BAD DEAL FOR THE CARDS
St. Louis players occupied positions 1, 3, 7, 9 and 10 in the National League batting race, but when balloting for the All-Star Game ended, none of the hot-hitting Cardinals was in the starting lineup. The slighted Cards were First Baseman Keith Hernandez (.335), Shortstop Garry Templeton (.322), Rightfielder George Hendrick (.311), Catcher Ted Simmons (.305) and Third Baseman Ken Reitz (.300), all of whom also happen to be solid defensively. Templeton, Hernandez and Simmons placed third at their postions and Reitz sixth, while Hendrick was only 11th among outfielders.
The Cardinals' Forgotten Five suffered from the fact that they were long on performance but short on national publicity. One Cardinal in exactly the opposite situation was teammate Bobby Bonds, who was hitting .192 with four home runs yet placed an undeservedly high 12th among outfielders. "It's a joke, just a popularity contest," admitted Bonds, who leads the league only in honesty. "I'm right behind Hendrick. I don't even belong on the ballot."

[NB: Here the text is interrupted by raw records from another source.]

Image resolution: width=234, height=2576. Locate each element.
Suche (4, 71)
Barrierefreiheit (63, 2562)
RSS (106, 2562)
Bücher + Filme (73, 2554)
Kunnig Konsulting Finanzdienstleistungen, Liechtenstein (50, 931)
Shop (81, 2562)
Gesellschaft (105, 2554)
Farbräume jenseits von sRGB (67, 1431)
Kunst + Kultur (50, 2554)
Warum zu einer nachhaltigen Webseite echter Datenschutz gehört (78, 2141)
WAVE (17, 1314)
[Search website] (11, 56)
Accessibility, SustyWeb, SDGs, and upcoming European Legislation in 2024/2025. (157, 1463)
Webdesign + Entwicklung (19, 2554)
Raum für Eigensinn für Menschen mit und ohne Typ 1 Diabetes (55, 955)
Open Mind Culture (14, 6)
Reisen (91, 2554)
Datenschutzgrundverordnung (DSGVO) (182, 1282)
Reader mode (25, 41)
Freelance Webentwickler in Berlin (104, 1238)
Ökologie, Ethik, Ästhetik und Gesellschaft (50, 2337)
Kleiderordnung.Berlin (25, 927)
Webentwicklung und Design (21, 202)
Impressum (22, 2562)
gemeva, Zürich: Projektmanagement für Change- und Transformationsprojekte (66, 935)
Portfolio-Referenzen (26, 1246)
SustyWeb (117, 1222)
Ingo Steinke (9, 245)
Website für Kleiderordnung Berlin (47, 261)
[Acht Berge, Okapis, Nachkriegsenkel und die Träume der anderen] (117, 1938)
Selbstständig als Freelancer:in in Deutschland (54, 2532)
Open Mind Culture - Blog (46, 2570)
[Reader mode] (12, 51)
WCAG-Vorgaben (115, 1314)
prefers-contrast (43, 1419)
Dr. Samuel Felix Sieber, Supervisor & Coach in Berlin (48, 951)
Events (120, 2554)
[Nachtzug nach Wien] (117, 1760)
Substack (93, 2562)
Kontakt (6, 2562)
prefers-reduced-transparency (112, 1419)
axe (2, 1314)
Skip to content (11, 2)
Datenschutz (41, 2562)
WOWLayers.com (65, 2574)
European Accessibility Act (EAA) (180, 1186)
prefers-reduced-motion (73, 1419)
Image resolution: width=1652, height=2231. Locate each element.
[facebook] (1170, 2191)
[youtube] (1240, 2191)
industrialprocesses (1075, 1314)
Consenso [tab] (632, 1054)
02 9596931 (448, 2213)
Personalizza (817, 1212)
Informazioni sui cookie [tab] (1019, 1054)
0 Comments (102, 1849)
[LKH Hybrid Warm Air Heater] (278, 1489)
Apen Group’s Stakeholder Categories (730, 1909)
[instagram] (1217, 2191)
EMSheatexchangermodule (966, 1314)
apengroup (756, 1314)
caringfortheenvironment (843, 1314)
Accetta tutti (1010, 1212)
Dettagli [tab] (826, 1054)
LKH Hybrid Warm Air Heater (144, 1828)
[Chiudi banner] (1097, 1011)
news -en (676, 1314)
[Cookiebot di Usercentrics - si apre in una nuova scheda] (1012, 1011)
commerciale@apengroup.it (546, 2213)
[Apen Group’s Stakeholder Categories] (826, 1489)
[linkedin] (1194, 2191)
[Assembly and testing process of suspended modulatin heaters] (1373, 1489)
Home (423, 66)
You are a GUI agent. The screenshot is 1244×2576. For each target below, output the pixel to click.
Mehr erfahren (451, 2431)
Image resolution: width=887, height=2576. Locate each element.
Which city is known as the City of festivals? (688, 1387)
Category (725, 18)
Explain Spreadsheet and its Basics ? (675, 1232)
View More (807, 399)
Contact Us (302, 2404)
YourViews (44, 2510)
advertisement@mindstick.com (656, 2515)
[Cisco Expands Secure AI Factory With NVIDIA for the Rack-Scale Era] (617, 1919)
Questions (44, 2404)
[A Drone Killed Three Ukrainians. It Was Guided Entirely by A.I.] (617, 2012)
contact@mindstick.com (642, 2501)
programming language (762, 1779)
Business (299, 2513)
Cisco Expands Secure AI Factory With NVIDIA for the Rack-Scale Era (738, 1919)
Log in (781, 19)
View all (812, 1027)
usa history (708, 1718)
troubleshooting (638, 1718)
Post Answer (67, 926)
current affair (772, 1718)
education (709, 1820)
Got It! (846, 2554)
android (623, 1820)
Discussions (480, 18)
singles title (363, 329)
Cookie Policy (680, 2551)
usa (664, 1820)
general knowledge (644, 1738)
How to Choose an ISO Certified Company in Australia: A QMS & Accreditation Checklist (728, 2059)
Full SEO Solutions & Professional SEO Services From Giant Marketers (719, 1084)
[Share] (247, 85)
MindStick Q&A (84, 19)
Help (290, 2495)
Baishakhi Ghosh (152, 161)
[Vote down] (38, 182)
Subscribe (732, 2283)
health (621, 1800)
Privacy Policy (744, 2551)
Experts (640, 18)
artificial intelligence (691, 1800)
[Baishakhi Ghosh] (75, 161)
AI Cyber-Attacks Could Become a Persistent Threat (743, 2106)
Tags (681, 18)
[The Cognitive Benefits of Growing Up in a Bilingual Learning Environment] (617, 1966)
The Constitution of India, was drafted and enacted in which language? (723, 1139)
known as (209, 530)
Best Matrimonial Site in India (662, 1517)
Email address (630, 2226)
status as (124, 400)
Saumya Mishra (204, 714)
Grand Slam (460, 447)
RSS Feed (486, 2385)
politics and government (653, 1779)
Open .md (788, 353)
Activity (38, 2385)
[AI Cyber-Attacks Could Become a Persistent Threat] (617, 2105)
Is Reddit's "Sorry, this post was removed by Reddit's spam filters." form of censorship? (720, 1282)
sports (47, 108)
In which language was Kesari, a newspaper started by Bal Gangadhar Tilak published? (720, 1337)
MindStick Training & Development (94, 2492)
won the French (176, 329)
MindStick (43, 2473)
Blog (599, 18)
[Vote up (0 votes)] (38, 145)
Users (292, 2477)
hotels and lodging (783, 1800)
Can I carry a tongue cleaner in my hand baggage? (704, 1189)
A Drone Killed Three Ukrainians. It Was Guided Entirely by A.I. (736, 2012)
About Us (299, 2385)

ENDANGERED PANOPLIED PACHYDERMS
Imagine the circus without elephants and chimpanzees. According to officials of Ringling Brothers and Barnum & Bailey, it just might happen. The worldwide population of Asian elephants, the species favored by The Greatest Show on Earth, has dwindled to 10,000, and because they are on the U.S. Interior Department's endangered-species list, there are strict limits on their importation. What's more, the chimpanzees imported for the circus are a "threatened" species and are similarly controlled. And under the Animal Welfare Act of 1976, special care is required for marine animals, a category construed to include polar bears. Ringling Brothers has secured a stay of that law until 1982, at which time it will be obliged to find or build a pool for polar bears in each city it visits.